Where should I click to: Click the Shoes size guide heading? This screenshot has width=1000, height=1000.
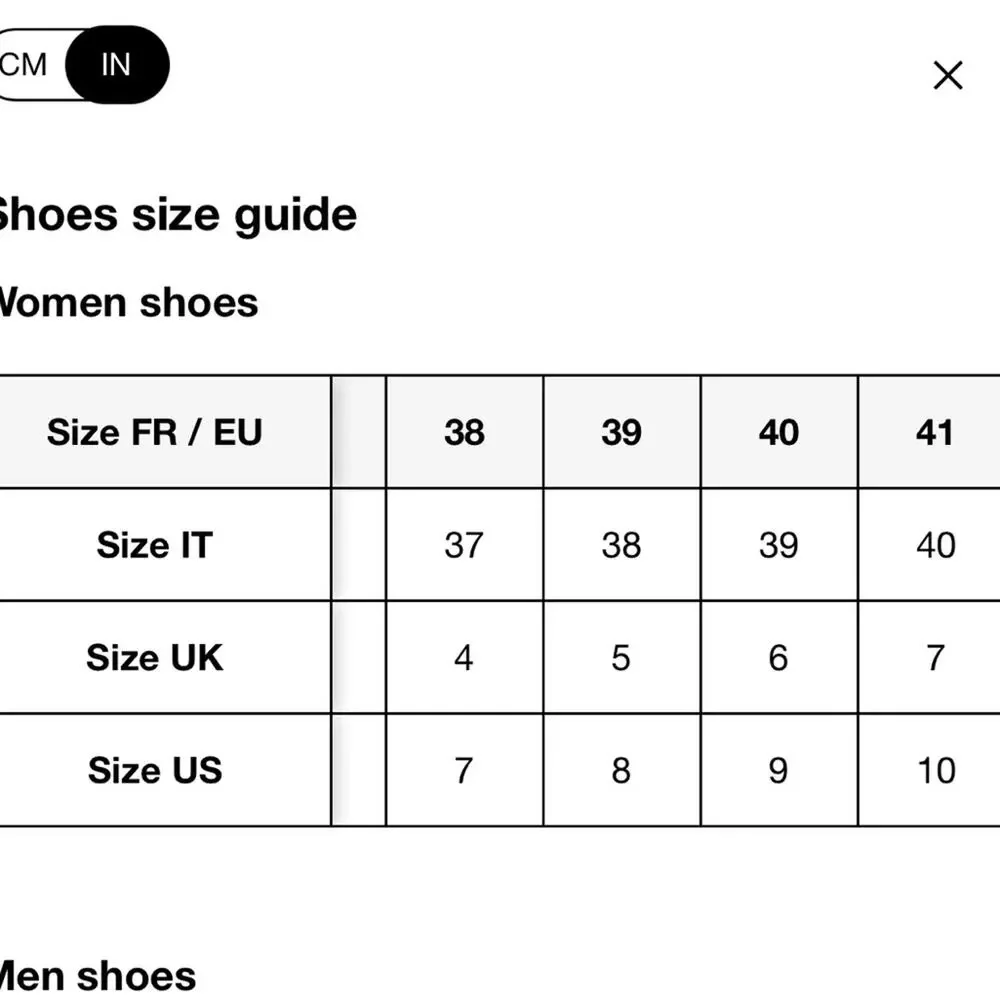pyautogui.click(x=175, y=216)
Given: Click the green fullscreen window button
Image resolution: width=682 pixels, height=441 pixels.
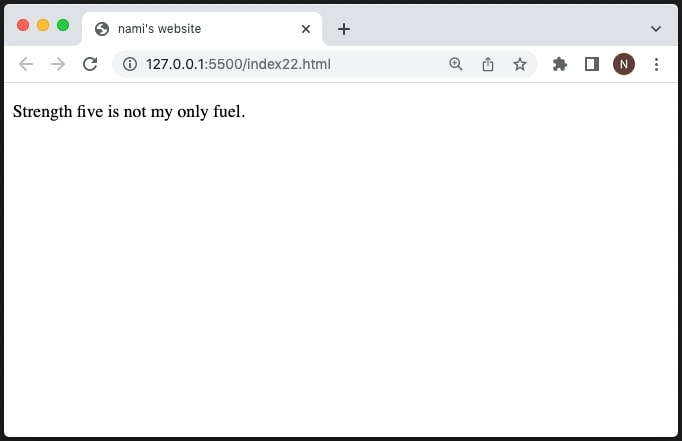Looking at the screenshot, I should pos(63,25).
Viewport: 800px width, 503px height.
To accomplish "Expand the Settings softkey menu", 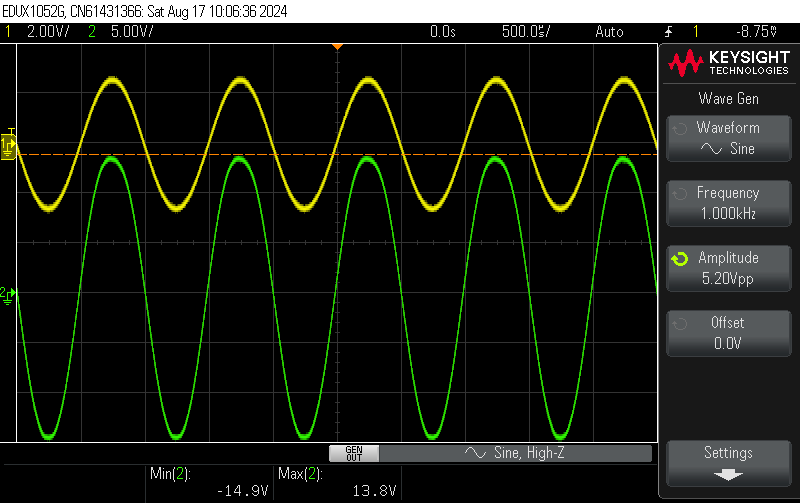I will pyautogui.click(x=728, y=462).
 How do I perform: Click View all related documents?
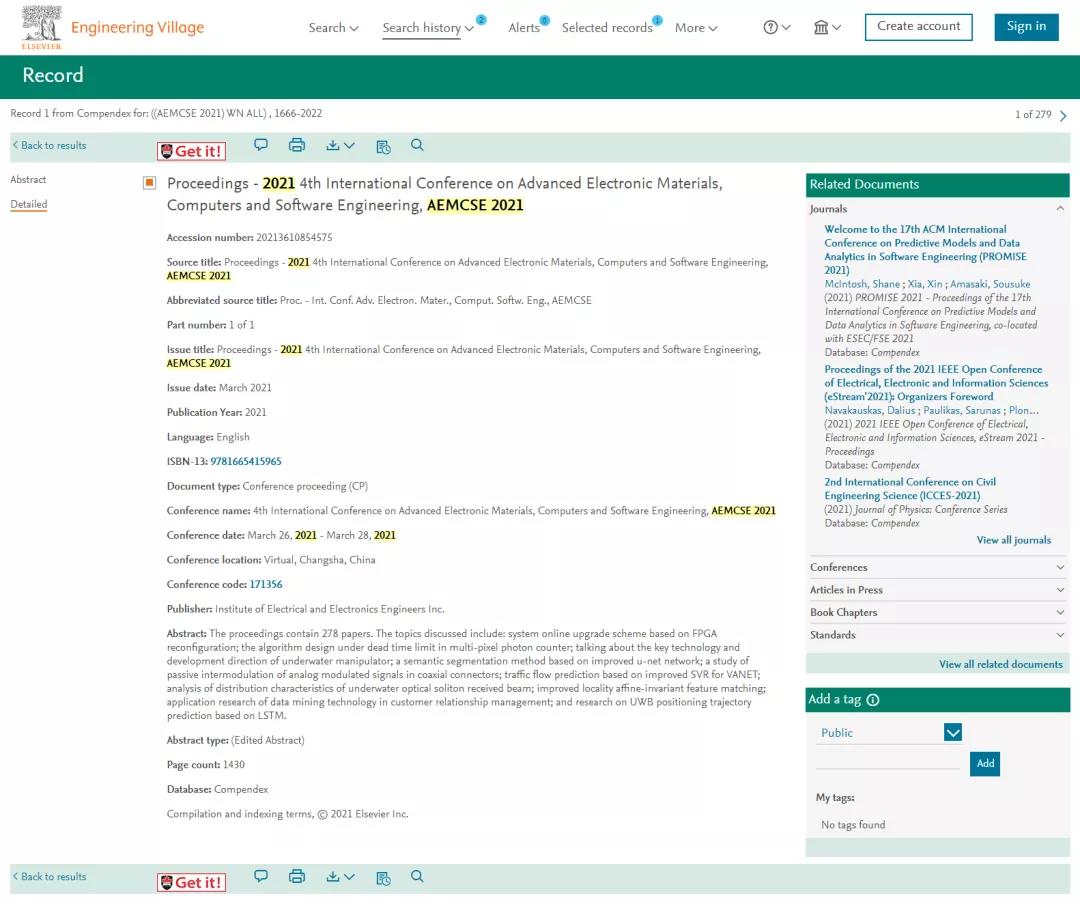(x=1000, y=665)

········

Exact repetition required: repeat the first line of the listing above, the line containing "Viewport: 800px width, 503px height.", and every line between, leaving out pictures.

_ANSWER BOX_
Where should I click to: Click the Shoes size guide heading? This screenshot has width=1000, height=1000.
pyautogui.click(x=175, y=216)
Given: Click the green fullscreen window button
Image resolution: width=682 pixels, height=441 pixels.
Looking at the screenshot, I should pos(63,25).
Viewport: 800px width, 503px height.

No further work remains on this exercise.